Matti Caspi with Leonard Cohen performing for IDF soldiers, 1973. (Credit: IDF Spokesperson’s Unit)

In August, many prominent Israeli artists held a tribute show for Caspi, including Shlomo Artzi, Aviv Geffen and Gali Atari. The proceeds made from the show was eventually donated to the Hostages and Missing Families Forum.

In 2005, Caspi won a Lifetime Achievement Award from the Society of Authors, Composers and Music Publishers in Israel, or Acum. The organization said that Caspi is an “extraordinarily talented musician who made his mark on Israeli music in a way only a few could.”

“He combined a high musical talent with a great emotional intensity, and created complex, harmonically rich and very original songs,” Acum said. “Aside from his immense contribution to Israeli music, he had a great influence on an entire generation of musicians who were inspired by him to create a new sound.”

Caspi was born in 1949 in Kibbutz Hanita, near Israel’s border with Lebanon. He began studying music when he was ten, learning piano. He served in an army band, like many of Israel’s most prolific musical artists, and began releasing music with his fellow bandmembers after he finished his IDF service. He then began composing songs for other artists, including “Emor Shalom.”

Caspi has shared that Arik Einstein, one of Israel’s most iconic singers, was the one who motivated him to sing himself rather than only arrange songs for others.

Caspi is survived by his three children, two from his first wife, Doreen, whom he married in 1975, and one from his second wife, Raquel.
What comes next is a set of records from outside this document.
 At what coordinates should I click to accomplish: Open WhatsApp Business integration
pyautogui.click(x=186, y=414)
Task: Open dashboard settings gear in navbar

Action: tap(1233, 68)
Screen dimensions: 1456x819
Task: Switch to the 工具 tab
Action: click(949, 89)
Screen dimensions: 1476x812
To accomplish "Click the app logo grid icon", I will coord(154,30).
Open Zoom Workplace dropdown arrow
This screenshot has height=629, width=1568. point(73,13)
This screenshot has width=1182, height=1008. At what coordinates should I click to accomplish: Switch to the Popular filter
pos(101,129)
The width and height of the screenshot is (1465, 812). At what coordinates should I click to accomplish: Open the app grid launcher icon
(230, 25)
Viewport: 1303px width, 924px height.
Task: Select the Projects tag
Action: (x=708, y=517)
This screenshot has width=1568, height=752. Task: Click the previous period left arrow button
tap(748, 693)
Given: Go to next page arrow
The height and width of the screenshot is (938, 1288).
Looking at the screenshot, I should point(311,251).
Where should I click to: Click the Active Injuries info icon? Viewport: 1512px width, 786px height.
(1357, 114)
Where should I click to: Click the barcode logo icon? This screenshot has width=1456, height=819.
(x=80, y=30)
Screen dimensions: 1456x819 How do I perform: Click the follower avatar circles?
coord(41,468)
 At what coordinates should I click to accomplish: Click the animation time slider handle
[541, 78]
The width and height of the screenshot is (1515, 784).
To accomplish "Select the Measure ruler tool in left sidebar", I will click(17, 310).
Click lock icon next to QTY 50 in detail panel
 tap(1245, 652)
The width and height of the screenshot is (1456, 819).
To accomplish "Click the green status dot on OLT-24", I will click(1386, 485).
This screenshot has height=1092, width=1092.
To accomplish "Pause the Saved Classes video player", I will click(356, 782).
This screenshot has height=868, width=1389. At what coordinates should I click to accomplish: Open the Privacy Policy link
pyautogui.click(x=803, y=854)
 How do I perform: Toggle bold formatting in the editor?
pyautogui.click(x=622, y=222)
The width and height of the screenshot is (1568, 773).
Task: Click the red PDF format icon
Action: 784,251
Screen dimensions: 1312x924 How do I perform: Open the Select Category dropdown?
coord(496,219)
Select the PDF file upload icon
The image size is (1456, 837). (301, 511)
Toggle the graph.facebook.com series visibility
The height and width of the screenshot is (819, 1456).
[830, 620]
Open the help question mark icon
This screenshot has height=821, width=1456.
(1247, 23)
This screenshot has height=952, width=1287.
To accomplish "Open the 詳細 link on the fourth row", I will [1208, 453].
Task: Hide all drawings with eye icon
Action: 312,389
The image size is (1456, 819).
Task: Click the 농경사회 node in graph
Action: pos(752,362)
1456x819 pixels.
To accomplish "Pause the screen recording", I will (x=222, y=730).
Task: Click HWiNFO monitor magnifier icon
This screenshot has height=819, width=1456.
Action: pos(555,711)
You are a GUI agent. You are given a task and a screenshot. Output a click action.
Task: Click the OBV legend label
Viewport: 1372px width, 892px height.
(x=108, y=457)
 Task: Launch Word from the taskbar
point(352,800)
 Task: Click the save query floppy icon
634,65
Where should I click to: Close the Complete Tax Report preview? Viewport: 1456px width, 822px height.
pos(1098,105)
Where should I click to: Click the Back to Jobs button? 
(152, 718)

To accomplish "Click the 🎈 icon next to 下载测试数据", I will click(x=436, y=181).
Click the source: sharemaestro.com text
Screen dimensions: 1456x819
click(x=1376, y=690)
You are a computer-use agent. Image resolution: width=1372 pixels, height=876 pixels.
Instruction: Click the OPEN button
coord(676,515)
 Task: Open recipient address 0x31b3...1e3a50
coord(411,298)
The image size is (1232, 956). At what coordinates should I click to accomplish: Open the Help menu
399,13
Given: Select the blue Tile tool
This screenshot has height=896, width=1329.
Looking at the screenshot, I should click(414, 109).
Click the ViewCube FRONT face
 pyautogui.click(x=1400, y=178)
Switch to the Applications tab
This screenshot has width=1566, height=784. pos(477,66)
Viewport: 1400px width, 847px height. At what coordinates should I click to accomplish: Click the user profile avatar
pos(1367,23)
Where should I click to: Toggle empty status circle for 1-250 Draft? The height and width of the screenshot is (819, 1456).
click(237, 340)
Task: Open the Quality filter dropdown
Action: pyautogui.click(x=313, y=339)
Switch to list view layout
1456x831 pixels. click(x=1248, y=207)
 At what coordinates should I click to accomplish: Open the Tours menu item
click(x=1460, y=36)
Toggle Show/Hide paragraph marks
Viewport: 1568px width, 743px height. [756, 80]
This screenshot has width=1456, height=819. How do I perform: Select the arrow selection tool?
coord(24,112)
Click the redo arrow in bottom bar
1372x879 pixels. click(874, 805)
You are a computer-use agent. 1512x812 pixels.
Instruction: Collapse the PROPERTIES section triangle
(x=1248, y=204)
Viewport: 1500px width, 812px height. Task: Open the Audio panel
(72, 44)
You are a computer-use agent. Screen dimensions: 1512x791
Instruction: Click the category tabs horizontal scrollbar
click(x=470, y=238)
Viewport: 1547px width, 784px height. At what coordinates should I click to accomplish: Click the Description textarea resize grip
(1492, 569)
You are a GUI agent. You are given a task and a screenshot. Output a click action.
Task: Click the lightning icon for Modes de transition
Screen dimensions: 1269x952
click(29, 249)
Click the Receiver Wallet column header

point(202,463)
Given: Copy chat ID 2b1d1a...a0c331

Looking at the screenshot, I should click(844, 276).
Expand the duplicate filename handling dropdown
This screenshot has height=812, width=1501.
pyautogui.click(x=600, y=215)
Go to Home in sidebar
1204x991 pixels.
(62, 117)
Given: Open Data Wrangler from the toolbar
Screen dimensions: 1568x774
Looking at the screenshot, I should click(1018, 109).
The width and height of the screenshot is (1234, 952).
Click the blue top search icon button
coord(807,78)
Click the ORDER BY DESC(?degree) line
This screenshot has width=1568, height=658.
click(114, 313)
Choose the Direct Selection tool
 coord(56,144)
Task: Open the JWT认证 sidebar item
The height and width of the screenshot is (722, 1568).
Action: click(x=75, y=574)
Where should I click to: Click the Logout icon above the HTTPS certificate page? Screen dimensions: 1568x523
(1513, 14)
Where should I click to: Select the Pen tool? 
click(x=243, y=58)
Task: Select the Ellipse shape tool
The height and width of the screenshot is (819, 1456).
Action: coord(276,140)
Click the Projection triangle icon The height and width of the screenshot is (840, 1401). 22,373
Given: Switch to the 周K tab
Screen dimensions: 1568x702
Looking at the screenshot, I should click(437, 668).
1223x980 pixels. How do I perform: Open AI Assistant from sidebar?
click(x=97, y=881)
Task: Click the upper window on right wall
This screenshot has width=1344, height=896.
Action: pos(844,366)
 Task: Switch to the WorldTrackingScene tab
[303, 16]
In 1993, Caspi immigrated to the United States after filing for divorce from his wife. During his time in the United States, while the proceedings in Israel were underway, he appealed to an Orthodox rabbi, Gabriel Cohen of the Beverly Hills Rabbinical Court, to grant him the divorce.

Rabbi Cohen, whose rulings are usually accepted by the Israeli rabbinical courts, wrote to the Rabbinical Court in Israel, asking them to authorize him to grant the divorce. The Israeli Court refused, adding that it thought the request inappropriate since Caspi’s divorce proceedings were still underway in the Israeli courts.

Cohen nevertheless granted Caspi the divorce in 1994, and specified in the divorce papers that Caspi was eligible for remarriage. In October 1994, after receiving the divorce papers from Cohen, Caspi married Raquel Wagner in a civil ceremony in California. He was subsequently convicted of bigamy by an Israeli court in 2002.

In 2019, Caspi told Israel’s Channel 13 that he suffered from an autoimmune disease, which caused him to slowly lose his sight and hearing. Caspi was known as a critic of Israel’s policy in handling the COVID-19 pandemic, following which he left the country for Florence for two years. In 2022, he moved back to Israel, living in Tel Aviv.